Intelligence Failures and David Lehman

In the most recent issue of Writer’s Chronicle, which I dutifully read during my lunch breaks, David Lehman laments that young writers are arriving to MFA programs and other writerly vocations without having read, frankly, as much as he did. Lehman muses about how these admittedly-talented writers escaped school without completing the required reading of anyone from Heroclitus to Swift.

What disturbs me about this common assertion is that I feel like it rebulds an ivory tower of literature and corrals writers as artists who are other. A reinforcement of literature as precious, of having some kind of value above and beyond other experiences.

I think reading is important, and for writers, it is pretty much compulsory. But what about writers who are exploring other arts? I am very interested–academically and artistically–in film, so I do spend a lot of time watching movies, reading about them, and teaching courses about them.

I approach cinema not only as cinema, but as an opportunity to use cinema to learn more about writing. What can film teach me about poetry? Montage theory, for one: the concussive act of colliding disparate images. Montage deletes narrative from a poem and places the burden of narrativization on the reader. We do it so seamlessly in film, I wonder how we can do it in poetry.

But Lehman doesn’t account for this shift. He also gently slams the increase in students who read theory over literature. Lynn Emanuel said to me, “Hearing someone say they don’t read theory today is like someone in the 20s saying they haven’t read Freud.” Lehman posits that reading theory distracts students from the source text, instead of illuminating it. This may be true. However, consider the source texts theory provides writers access to: Karl Marx’s Communist Manifesto. Frued’s Creative Writers and Daydreams and Civilization and its Discontents. Ferdinand de Saussure’s Course in General Linguistics. Without access to theory, revolutionary movements like Language poetry would never have come to be.

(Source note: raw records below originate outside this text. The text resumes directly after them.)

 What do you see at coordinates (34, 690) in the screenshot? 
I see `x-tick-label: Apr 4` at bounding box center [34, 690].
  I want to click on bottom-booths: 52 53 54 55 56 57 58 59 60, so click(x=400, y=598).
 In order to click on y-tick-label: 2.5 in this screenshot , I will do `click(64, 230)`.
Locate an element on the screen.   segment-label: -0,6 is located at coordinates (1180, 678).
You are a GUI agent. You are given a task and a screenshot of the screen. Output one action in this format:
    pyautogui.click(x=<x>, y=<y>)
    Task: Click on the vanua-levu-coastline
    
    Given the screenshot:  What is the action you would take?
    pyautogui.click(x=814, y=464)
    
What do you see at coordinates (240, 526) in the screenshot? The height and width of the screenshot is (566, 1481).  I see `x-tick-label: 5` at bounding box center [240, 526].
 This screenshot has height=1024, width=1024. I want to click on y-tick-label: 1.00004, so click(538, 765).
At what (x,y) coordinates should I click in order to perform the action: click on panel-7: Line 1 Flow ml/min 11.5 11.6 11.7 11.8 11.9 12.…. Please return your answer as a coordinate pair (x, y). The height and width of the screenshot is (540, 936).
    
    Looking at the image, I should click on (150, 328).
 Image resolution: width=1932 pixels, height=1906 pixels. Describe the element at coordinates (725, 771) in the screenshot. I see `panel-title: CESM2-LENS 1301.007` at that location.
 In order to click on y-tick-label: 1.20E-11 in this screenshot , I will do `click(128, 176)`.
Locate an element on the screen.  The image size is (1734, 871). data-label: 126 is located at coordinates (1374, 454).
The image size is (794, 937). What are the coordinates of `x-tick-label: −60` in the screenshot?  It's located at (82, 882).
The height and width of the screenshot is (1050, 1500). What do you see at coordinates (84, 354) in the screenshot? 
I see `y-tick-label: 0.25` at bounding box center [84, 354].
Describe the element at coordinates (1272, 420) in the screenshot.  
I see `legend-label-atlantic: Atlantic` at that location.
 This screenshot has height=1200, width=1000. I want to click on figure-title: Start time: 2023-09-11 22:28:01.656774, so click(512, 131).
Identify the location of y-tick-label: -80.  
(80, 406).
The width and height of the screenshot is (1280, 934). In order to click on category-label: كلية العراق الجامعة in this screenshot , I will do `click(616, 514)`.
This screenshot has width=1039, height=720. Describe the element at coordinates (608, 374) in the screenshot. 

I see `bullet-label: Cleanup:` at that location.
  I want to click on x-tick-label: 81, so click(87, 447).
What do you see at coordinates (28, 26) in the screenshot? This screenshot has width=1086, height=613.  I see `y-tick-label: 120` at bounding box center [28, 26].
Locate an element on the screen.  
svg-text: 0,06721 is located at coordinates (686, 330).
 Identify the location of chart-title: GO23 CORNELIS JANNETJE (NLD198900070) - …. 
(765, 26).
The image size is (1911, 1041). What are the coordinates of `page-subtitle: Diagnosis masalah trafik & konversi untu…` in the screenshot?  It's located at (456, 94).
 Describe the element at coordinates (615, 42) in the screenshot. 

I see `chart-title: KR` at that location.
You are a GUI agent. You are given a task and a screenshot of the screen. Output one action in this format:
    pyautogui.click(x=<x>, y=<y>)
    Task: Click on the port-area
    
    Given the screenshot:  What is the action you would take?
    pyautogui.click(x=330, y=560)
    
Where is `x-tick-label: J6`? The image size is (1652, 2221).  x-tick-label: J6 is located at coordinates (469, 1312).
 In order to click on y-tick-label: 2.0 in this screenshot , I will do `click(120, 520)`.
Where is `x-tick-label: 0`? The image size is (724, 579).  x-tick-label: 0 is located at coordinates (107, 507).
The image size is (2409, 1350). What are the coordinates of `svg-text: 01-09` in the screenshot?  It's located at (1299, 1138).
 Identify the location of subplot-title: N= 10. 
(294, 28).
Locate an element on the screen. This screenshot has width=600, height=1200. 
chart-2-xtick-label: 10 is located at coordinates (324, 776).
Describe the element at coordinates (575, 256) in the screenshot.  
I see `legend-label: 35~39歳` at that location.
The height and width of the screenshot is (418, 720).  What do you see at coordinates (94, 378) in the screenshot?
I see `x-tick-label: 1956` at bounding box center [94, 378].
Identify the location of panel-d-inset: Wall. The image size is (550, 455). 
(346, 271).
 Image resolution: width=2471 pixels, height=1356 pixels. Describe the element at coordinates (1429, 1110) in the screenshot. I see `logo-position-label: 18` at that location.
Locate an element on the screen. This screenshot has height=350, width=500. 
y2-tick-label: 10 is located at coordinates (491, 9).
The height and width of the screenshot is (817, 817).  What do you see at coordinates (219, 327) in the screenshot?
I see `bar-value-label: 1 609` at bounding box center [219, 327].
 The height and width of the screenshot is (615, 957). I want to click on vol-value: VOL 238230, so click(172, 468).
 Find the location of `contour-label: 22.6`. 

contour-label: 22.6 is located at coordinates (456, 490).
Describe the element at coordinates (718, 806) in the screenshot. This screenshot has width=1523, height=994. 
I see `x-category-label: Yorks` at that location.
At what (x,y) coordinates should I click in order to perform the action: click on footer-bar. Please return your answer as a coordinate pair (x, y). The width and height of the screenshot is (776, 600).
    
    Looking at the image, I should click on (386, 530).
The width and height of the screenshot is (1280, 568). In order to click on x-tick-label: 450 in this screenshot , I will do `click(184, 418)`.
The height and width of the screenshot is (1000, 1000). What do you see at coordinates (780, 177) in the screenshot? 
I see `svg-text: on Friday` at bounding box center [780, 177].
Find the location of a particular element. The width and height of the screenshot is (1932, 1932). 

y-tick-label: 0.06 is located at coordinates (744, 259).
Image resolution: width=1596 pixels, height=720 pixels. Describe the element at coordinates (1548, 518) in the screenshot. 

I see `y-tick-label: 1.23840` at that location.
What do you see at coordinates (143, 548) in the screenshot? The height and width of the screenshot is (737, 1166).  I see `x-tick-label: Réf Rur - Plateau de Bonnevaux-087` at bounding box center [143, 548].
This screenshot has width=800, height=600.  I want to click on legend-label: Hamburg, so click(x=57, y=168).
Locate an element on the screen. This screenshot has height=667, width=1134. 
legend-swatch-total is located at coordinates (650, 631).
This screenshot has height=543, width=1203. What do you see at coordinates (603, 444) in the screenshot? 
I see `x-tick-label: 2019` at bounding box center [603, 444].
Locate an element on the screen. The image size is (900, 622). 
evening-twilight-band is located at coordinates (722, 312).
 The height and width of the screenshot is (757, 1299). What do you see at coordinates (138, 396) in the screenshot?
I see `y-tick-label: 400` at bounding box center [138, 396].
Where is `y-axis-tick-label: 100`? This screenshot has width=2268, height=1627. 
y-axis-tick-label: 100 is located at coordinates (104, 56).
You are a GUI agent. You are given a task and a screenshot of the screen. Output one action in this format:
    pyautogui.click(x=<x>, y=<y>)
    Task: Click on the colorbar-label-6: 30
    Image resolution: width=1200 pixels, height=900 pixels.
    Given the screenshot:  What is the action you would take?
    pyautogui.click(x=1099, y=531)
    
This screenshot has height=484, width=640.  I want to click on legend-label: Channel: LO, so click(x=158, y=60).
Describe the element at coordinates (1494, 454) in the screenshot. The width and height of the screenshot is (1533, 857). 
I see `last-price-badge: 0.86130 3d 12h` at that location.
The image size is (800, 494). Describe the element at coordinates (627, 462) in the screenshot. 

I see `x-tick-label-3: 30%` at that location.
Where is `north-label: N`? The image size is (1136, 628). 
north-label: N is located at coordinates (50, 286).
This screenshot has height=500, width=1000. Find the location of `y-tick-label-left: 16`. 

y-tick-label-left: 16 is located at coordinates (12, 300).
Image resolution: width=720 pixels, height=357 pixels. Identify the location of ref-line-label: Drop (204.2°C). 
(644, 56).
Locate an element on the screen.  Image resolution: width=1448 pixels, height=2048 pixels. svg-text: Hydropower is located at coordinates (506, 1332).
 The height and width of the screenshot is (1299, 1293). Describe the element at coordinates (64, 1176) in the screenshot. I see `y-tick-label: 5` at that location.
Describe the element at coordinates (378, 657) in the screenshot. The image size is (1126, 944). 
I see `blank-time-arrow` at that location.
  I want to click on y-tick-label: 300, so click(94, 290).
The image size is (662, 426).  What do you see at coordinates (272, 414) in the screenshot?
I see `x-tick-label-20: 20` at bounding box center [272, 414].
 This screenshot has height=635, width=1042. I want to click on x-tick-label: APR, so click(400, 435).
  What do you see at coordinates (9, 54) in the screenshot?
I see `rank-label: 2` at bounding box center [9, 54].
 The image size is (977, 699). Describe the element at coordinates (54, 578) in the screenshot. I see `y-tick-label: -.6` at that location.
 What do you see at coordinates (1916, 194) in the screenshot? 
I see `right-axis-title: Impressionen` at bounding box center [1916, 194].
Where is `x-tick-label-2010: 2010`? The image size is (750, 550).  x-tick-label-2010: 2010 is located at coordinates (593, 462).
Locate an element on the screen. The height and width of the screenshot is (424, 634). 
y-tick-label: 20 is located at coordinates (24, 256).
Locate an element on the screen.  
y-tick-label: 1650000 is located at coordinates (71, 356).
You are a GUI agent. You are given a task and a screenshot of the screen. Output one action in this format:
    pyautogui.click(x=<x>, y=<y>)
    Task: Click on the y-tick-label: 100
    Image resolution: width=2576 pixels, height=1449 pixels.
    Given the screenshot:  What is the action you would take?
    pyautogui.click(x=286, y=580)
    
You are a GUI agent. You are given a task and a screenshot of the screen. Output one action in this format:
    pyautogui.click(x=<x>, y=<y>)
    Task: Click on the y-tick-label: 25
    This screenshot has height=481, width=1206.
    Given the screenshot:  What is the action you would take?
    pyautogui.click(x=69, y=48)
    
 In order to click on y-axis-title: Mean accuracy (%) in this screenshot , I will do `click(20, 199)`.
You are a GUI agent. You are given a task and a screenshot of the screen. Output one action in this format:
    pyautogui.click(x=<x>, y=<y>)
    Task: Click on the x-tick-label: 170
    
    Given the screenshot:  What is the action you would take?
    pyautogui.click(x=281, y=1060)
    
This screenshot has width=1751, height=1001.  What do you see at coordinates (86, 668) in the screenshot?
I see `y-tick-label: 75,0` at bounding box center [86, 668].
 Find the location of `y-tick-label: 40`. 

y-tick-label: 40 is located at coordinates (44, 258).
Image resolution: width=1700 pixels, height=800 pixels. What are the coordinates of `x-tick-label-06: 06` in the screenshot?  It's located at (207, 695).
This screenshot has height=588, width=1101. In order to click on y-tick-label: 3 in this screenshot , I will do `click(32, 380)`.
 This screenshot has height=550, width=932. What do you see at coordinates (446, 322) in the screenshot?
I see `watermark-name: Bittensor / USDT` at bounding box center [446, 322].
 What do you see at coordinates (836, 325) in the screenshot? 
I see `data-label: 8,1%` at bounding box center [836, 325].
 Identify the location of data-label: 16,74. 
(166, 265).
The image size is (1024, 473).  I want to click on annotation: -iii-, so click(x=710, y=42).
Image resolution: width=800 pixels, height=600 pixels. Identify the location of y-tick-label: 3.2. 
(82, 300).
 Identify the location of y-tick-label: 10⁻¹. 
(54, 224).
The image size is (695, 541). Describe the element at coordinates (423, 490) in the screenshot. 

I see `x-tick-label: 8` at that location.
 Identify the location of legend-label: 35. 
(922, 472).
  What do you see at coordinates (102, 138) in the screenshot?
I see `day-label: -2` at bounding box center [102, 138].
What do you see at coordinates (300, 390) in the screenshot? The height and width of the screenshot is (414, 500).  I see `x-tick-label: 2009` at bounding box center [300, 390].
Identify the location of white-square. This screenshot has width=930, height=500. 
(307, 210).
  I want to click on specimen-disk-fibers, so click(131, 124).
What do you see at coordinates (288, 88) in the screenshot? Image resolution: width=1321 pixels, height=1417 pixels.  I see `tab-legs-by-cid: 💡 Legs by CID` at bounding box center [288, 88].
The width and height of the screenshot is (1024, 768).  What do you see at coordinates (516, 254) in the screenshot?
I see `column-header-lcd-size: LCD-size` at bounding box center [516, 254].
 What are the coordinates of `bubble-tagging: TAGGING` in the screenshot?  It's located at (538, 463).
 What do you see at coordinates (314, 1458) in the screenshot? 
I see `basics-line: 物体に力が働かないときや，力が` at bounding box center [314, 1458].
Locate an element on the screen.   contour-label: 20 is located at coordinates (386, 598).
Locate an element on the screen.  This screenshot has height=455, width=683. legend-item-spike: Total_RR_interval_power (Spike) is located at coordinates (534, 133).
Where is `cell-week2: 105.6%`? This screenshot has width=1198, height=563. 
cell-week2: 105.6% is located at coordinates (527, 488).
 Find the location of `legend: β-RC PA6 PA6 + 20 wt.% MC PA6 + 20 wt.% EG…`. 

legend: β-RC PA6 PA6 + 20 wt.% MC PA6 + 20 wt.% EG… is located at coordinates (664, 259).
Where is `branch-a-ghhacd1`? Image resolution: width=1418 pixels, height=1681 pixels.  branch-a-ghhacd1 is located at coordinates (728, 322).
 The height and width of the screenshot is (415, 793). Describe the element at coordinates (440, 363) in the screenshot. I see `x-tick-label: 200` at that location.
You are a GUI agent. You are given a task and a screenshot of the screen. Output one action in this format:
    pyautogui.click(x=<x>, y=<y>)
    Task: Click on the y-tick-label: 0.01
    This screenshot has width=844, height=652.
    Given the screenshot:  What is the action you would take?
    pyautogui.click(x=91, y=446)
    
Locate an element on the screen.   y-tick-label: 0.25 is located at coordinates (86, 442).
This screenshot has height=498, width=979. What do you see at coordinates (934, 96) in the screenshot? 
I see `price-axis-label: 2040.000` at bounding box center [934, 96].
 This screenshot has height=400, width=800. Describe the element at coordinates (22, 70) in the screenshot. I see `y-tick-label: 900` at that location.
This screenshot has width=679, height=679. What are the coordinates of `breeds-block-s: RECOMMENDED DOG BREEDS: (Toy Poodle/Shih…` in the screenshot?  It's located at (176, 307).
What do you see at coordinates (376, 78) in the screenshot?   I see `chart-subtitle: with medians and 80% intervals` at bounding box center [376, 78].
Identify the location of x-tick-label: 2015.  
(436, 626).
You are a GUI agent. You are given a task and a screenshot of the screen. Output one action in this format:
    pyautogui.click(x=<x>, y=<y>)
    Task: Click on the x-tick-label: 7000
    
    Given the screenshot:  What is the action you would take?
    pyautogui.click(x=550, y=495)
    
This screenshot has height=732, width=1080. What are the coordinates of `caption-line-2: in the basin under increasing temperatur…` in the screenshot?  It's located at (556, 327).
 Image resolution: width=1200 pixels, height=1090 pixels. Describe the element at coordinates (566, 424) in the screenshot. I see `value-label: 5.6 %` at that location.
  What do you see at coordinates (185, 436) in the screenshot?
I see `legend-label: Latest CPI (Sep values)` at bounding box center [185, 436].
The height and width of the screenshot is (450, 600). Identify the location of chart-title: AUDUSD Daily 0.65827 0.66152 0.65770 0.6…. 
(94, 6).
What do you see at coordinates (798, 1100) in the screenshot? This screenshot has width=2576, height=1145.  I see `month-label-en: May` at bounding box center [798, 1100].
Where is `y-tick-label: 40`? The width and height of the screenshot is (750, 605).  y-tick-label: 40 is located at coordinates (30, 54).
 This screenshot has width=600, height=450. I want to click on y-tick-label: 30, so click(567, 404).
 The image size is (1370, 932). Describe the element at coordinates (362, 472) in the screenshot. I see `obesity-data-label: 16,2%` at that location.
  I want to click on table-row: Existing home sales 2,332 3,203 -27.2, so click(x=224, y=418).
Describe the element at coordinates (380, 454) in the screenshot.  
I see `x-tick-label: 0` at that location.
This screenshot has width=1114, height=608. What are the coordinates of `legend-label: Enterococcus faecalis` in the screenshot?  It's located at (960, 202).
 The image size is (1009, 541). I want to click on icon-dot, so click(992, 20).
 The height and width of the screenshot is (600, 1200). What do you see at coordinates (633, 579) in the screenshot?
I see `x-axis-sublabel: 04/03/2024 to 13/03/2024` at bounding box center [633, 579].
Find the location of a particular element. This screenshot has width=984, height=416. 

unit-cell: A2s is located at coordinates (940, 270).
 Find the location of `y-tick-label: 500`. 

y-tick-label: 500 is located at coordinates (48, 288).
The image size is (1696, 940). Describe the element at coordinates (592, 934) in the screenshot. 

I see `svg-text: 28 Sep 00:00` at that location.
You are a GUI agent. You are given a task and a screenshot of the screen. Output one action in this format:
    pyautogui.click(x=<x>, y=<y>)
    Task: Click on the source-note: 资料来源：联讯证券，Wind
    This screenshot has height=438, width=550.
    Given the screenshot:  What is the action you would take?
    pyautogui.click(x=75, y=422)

Even if you don’t like or appreciate Language poetry, you can’t deny its influence or effect: things are changing. New frontiers have been opened. It’s time to move out of the yard and into the forest. If Lehman wants to leash us to the porch, that’s his business, I suppose. But I won’t stay. I’ll read poetry, and theory, and watch films, and study photographs and paintings, teach myself to play music. Because art doesn’t have to be one thing: it can be all things.